03/06/2026
C'è una nuova, affascinante creatura mitologica nel mondo editoriale: il Giustiziere Mascherato degli Scaffali.
Funziona così: un nostro autore va in libreria, magari per organizzare e promuovere un suo firmacopie ufficiale. Il personale, gentilissimo e collaborativo, posiziona i libri in bella vista per l'evento o dà l'ok per farlo. Tutto alla luce del sole, tutto concordato con chi in libreria ci lavora tutti i giorni.
Ed è qui che entra in scena lui. Il paladino dell'invidia letteraria.
Di nascosto scatta una foto, si inventa di sana pianta che l'autore stia facendo del subdolo e illecito "book-bombing", e ti manda un'email indignata da un indirizzo fittizio (rigorosamente senza uno straccio di firma o qualifica). Un finto cliente scandalizzato che, guarda caso, ignora tutti gli altri libri e punta il dito solo contro chi sta lavorando bene e con passione.
La verità? Cari "segnalatori anonimi", sappiamo benissimo che dietro queste mail fantasma non c'è l'amore per le regole di merchandising, ma solo tanto, tantissimo fegato spappolato. Trasformare un normale evento autorizzato in un finto complotto è una mossa davvero disperata.

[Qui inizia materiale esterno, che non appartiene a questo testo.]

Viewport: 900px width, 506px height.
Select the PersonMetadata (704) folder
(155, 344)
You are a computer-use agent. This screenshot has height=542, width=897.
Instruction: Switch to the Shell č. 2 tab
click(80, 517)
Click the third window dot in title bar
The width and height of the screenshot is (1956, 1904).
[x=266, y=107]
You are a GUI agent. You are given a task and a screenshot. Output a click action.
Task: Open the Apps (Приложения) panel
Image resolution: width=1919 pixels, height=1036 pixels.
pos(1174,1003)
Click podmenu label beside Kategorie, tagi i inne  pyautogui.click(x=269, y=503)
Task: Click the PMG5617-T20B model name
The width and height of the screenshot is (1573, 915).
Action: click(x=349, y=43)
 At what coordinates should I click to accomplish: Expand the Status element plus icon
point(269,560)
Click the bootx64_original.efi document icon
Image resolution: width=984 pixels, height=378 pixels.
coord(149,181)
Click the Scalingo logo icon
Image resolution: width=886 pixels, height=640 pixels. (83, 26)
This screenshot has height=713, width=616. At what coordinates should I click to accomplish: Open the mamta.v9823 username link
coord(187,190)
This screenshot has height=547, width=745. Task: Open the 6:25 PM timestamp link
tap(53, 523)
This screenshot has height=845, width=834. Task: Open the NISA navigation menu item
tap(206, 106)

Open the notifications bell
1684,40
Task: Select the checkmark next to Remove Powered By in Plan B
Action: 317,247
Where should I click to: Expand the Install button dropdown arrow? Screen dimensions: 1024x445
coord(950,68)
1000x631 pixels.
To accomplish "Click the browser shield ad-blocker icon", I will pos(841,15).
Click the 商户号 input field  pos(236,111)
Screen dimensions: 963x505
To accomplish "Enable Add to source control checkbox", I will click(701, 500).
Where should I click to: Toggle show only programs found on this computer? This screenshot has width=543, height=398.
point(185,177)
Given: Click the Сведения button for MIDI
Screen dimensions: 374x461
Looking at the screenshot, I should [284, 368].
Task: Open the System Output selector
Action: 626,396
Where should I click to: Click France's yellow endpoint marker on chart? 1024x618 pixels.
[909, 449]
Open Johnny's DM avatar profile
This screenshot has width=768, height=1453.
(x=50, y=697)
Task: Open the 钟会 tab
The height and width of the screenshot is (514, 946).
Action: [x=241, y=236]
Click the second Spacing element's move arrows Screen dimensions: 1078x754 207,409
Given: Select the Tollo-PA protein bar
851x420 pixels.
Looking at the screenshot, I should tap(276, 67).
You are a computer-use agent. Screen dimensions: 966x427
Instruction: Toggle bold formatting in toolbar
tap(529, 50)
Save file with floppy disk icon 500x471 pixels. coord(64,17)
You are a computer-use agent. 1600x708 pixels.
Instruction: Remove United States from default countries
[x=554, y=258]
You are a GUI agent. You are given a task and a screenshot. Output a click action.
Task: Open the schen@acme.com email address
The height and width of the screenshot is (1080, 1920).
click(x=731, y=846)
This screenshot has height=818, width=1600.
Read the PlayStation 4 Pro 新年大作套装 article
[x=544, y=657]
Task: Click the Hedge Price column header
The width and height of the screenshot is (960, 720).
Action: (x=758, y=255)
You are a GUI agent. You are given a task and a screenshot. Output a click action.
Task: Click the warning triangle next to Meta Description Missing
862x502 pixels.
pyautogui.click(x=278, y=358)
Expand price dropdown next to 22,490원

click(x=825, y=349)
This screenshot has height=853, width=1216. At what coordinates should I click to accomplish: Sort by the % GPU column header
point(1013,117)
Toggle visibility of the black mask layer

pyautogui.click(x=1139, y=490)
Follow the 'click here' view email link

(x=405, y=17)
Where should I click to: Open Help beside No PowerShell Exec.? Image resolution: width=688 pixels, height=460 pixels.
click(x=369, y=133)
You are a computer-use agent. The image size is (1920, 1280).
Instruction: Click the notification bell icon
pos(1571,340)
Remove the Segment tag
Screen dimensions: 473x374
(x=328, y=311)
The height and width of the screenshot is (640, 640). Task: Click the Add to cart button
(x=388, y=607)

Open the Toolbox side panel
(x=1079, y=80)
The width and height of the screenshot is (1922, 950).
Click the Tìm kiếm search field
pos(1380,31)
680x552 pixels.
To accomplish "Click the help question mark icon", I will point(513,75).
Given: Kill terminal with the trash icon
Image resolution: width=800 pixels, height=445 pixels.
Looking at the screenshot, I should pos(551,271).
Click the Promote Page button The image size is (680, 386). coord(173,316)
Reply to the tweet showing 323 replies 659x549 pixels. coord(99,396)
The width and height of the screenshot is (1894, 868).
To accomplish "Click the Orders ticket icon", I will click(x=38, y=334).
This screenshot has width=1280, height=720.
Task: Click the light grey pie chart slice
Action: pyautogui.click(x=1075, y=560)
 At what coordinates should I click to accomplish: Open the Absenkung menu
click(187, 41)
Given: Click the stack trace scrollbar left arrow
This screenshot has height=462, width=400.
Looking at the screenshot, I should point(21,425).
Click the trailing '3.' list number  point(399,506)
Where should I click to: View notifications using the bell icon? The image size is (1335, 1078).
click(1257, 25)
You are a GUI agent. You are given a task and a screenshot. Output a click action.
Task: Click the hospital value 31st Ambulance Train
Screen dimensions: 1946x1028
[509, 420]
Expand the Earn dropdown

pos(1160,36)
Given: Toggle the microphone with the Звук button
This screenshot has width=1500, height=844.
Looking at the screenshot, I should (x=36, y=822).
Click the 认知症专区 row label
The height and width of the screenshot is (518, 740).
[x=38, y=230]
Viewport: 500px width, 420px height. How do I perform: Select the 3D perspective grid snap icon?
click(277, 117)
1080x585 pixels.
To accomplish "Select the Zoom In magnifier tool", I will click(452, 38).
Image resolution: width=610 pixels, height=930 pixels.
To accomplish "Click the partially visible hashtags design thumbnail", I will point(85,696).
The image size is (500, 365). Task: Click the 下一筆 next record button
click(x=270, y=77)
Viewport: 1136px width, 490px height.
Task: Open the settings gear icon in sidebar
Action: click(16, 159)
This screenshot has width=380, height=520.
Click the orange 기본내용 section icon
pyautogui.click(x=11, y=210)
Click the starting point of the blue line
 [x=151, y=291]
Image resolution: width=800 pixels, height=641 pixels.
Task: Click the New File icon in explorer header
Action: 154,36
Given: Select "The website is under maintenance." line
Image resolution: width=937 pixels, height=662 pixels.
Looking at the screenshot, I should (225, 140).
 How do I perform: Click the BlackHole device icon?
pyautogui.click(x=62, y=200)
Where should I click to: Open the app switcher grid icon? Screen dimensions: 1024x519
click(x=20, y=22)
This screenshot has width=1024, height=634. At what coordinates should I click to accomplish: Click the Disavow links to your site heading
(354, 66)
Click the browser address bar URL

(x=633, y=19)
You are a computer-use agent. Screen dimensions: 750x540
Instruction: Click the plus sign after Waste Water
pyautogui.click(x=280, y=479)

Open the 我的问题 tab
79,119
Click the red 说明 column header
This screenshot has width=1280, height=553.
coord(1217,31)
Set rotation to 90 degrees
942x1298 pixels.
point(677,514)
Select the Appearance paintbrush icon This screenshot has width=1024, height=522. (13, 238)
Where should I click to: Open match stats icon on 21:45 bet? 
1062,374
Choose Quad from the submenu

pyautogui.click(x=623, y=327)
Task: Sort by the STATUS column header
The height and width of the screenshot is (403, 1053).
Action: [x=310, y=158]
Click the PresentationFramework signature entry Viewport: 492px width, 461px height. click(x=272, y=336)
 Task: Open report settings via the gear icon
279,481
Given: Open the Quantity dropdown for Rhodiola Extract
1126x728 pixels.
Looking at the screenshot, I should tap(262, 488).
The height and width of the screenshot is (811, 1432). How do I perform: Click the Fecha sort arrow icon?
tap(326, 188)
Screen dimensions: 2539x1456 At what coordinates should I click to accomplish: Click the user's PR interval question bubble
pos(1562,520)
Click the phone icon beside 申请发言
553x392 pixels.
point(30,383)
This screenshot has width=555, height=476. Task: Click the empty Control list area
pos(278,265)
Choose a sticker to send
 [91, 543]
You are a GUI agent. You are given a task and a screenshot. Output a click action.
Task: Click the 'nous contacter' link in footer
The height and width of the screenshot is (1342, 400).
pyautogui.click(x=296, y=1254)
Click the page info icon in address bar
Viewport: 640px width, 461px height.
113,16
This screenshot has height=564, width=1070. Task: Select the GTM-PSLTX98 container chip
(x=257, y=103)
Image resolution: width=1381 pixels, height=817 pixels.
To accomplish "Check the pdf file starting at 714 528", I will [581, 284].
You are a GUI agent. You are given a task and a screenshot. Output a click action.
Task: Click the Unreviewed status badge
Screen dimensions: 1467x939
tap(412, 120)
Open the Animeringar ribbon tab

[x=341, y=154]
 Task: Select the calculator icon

Come ci ha scritto proprio di recente uno di questi coraggiosi eroi senza nome per denunciare il fantomatico misfatto: "Ridiamo per non piangere".
Ai nostri autori diciamo: continuate a essere entusiasti, continuate a collaborare con i librai e a farvi vedere nelle librerie d'Italia. A gestire i rosiconi seriali, le loro email anonime e le loro indagini improvvisate ci pensiamo noi. Voi pensate a far sognare i lettori!